Si dimostri, ordunque, l’esecutivo italiano all’altezza della sfida che gli ha lanciato la Corte europea, si adegui ai rilievi giuridici mossigli in nome della tutela dei diritti dei cittadini europei e, conseguentemente, non si opponga alla pronuncia dell’organo giurisdizionale sovranazionale. Se, come sostiene il ministro Balduzzi, “la questione, in prospettiva, probabilmente sarà riproposta alla Corte”, corriamo il rischio che il palcoscenico internazionale sia calcato dai personaggi delle diatribe politiche italiane, le cui parti in scena avrebbero serie difficoltà nell’essere comprese da un pubblico scevro da condizionamenti ideologici. Si invoca a piè sospinto la credibilità del nostro premier all’estero e poi cadiamo nell’errore opposto, solo perché dobbiamo ancora decidere se l’embrione abbia o no soggettività giuridica. Un dibattito che dura da anni confligge con il diritto di una coppia portatrice sana di una malattia genetica ad essere genitori di bimbi non malati, senza per questo paventare il mostro dell’eugenetica. Non si tratta di scegliere figli con occhi azzurri e capelli biondi o occhi verdi e capelli neri, ma figli sani, ove sia possibile sani. Diritto inviolabile da qualsiasi legislatore e non condizionato da eventuali dispute tra posizioni diverse di pensiero, perché un conto sono le ideologie ed un conto è la vita. A mio parere, è nella piena facoltà della coppia decidere, in piena scienza e coscienza, di vivere o no con un figlio gravemente malato, destinato a morire di sicura morte a causa della malattia genetica di cui è portatrice sana.

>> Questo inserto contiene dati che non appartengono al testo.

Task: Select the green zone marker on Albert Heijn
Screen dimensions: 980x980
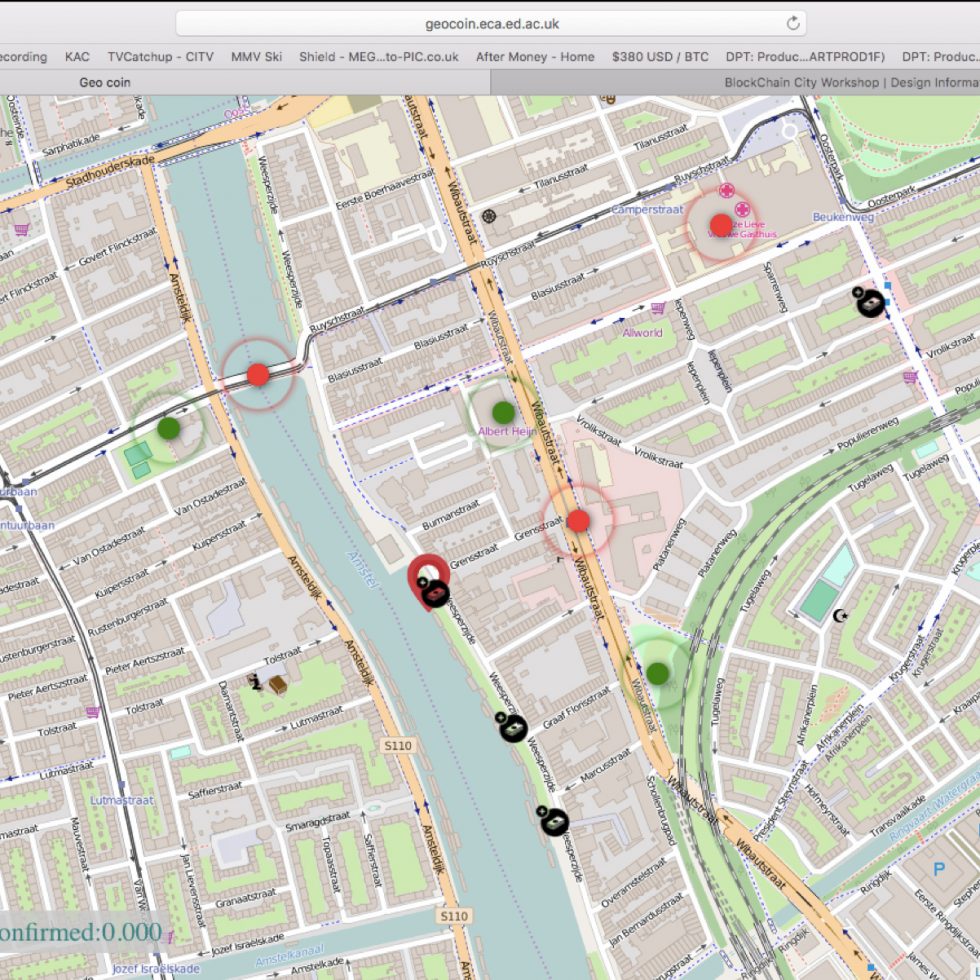Action: (x=503, y=412)
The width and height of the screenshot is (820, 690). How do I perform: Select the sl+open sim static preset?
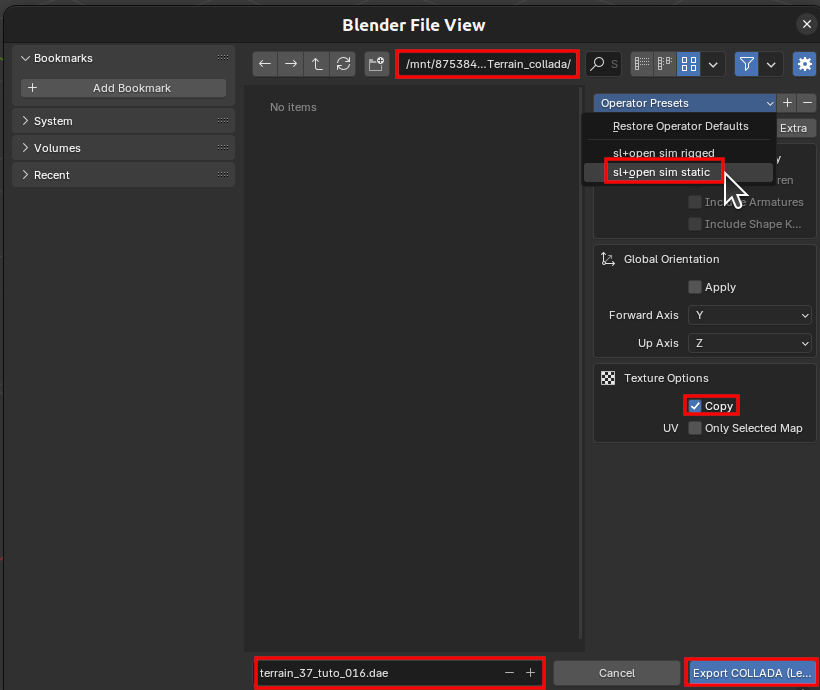661,172
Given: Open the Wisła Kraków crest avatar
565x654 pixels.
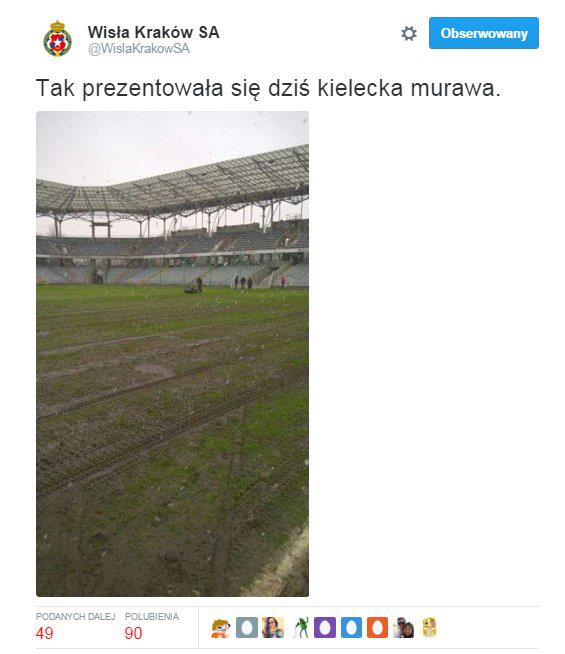Looking at the screenshot, I should 58,38.
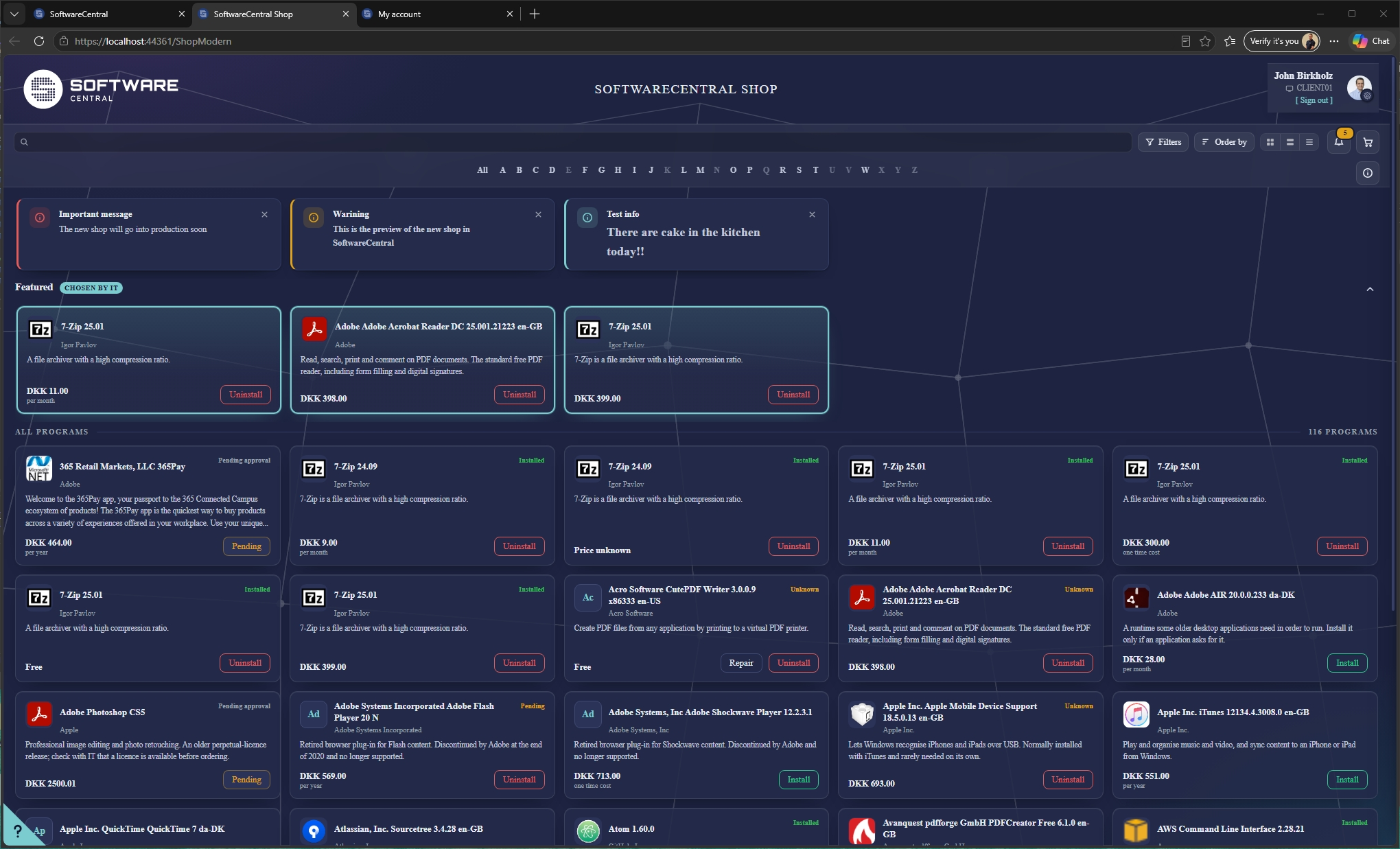The width and height of the screenshot is (1400, 849).
Task: Open the notifications bell
Action: [x=1339, y=142]
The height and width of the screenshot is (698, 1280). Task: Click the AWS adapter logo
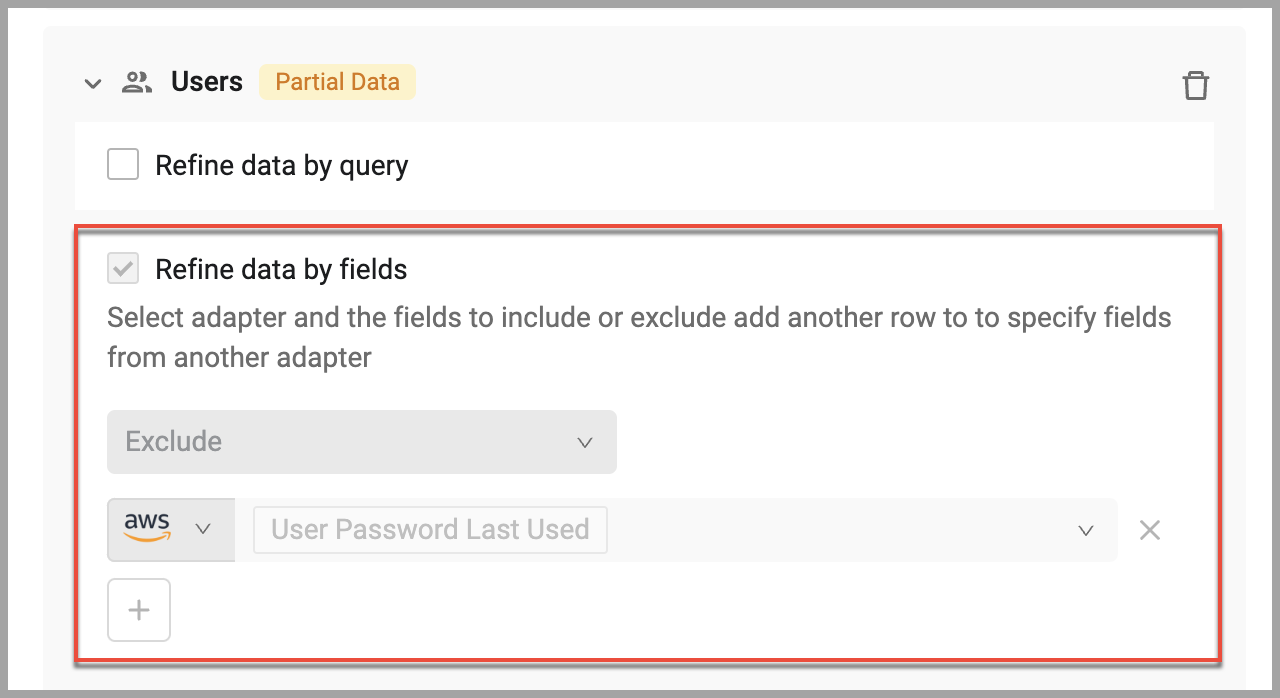[147, 527]
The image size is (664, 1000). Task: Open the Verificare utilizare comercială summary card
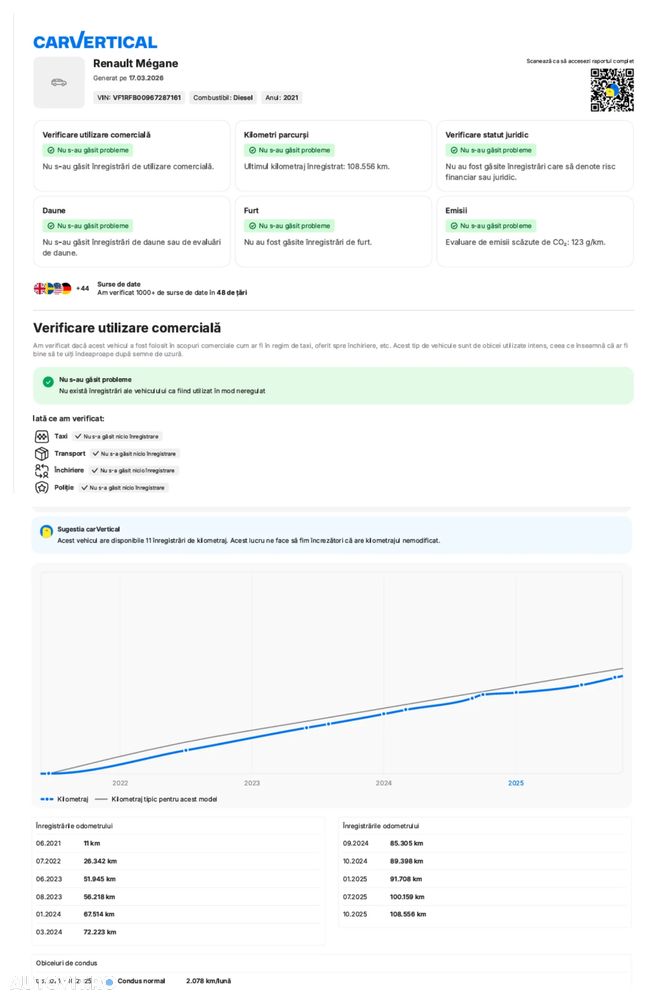point(131,155)
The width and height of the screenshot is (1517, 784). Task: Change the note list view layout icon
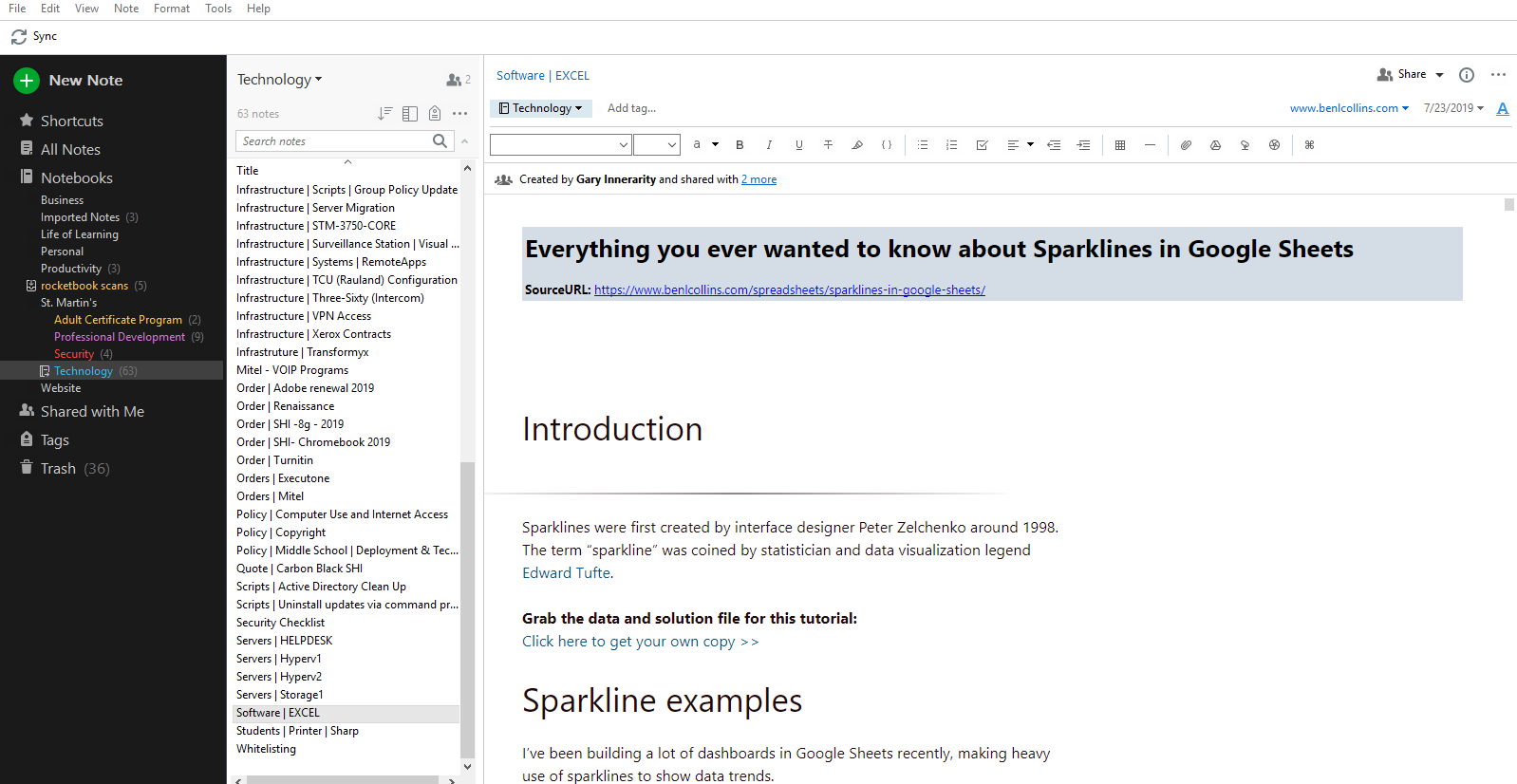tap(410, 114)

Ministro Balduzzi, premier Monti e quanti del governo (e no) dovranno decidere se presentare o no ricorso contro la sentenza della Corte Europea riflettete sulle conseguenze di una siffatta decisione positiva, ricordando che l’Europa della moneta unica, delle finanze pubbliche concordate, dei sacrifici economici imposti va di pari passo con l’Europa delle libertà e del rispetto dei diritti universalmente riconosciuti.